15.3.4 Linearly Weighted Combining

Goal: Combine probabilistic classifier outputs using a weighted average.

Each probabilistic classifier $k$ outputs $p_k = f_{k}(\bx )$. Assign non-negative weights $w_k\ge 0$ with $\sum _{k=1}^{K}w_k = 1$. The fused probability is

\begin{equation} p_{\text {fused}} = \sum _{k=1}^{K} w_k \, p_k \end{equation}

The fused decision is

\begin{equation} \hat {y}_{\text {fused}} = \begin{cases} 1 & p_{\text {fused}} \ge 0.5\\ 0 & p_{\text {fused}} < 0.5 \end {cases} \end{equation}

A common approach is to normalize validation accuracies [17]:

\begin{equation} w_k = \frac {a_k}{\sum _{j=1}^{K} a_j} \end{equation}

where $a_k$ is the validation accuracy (or other performance metric, e.g., $F_1$) of classifier $k$. Equal weights $w_k = 1/K$ recover simple averaging.

Alternatively, weights can be learned by minimizing the Brier score or cross-entropy loss on a validation set, treating $\{w_k\}$ as optimization variables subject to $w_k \ge 0$ and $\sum _k w_k = 1$. However, this approach involves a significant computation complexity.

15.3.5 Log-Likelihood Ratio (LLR)

Goal: Combine probabilistic classifier outputs using log-odds (Sec. 8.6).

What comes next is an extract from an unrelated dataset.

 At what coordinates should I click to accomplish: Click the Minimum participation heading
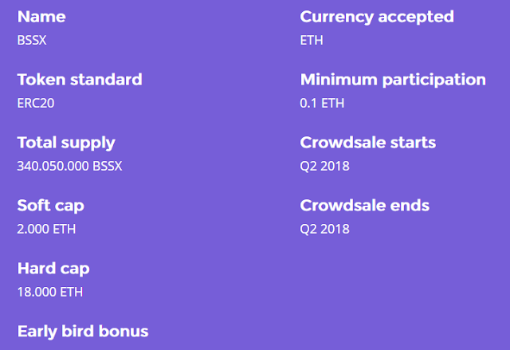coord(393,80)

Each probabilistic classifier $k$ outputs $p_k = f_{k}(\bx ) = \Pr (\hat {y}=1\mid \bx )$. Recall that the logit (log-odds) is given by

\begin{equation} \text {logit}_k = \ln \frac {p_k}{1 - p_k} \end{equation}

Under the assumption that the $K$ classifiers (or classifications) are conditionally independent given the true label, the fused log-odds is the sum of individual logits:

\begin{equation} \text {logit}_{\text {fused}} = \sum _{k=1}^{K}\text {logit}_k = \sum _{k=1}^{K} \ln \frac {p_k}{1 - p_k} = \ln \prod _{k=1}^{K}\frac {p_k}{1 - p_k} \end{equation}

The fused probability is recovered by applying the sigmoid: $p_{\text {fused}} = \sigma (\text {logit}_{\text {fused}})$.

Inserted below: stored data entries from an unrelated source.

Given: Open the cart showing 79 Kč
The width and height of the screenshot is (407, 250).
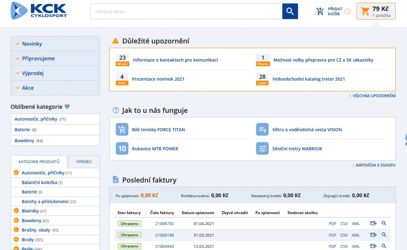Looking at the screenshot, I should coord(376,11).
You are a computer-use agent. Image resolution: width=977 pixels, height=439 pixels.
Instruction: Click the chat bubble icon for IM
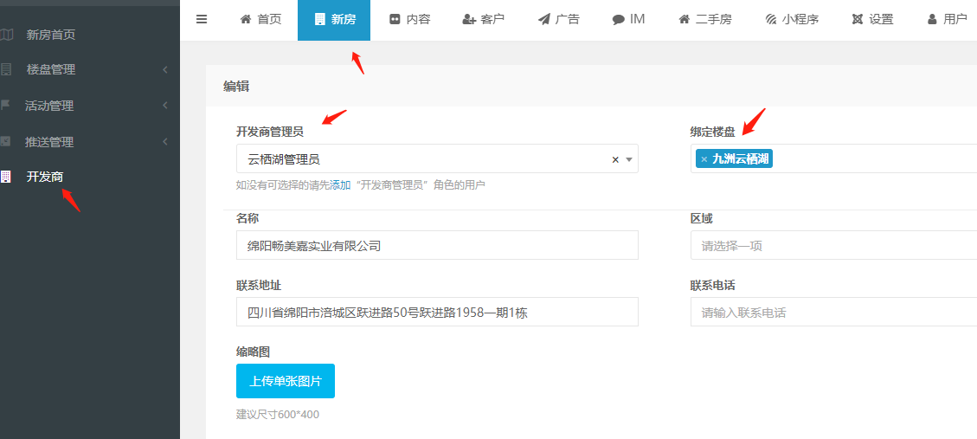[618, 19]
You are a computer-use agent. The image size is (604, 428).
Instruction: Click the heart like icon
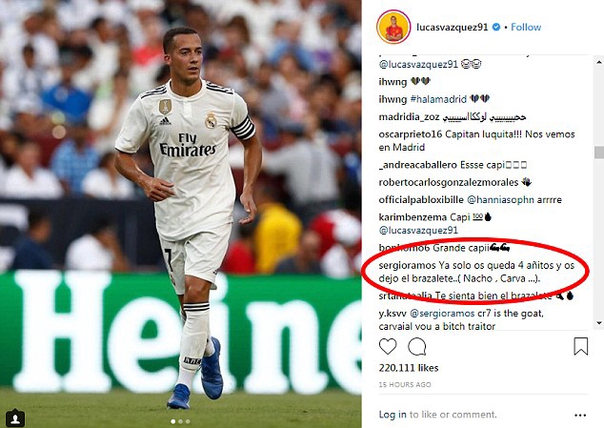point(388,346)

When the classes are imbalanced, the log-prior odds should not be dropped. The general fusion formula is

\begin{equation} \text {logit}_{\text {fused}} = \ln \frac {M_1}{M_0} + \sum _{k=1}^{K}\text {logit}_k \end{equation}

where $M_0$ and $M_1$ are the class counts. The log-prior term acts as a constant bias that shifts the decision boundary toward the minority class. When the classes are balanced ($M_0 = M_1$), the bias vanishes and the standard formula is recovered.

The fused decision is

\begin{equation} \hat {y}_{\text {fused}} = \begin{cases} 1 & \text {logit}_{\text {fused}} \ge 0 \quad (p_{\text {fused}} \ge 0.5)\\ 0 & \text {logit}_{\text {fused}} < 0 \end {cases} \end{equation}

With imbalanced priors, the log-prior bias in $\text {logit}_{\text {fused}}$ effectively shifts the decision boundary away from $0.5$ toward the minority class.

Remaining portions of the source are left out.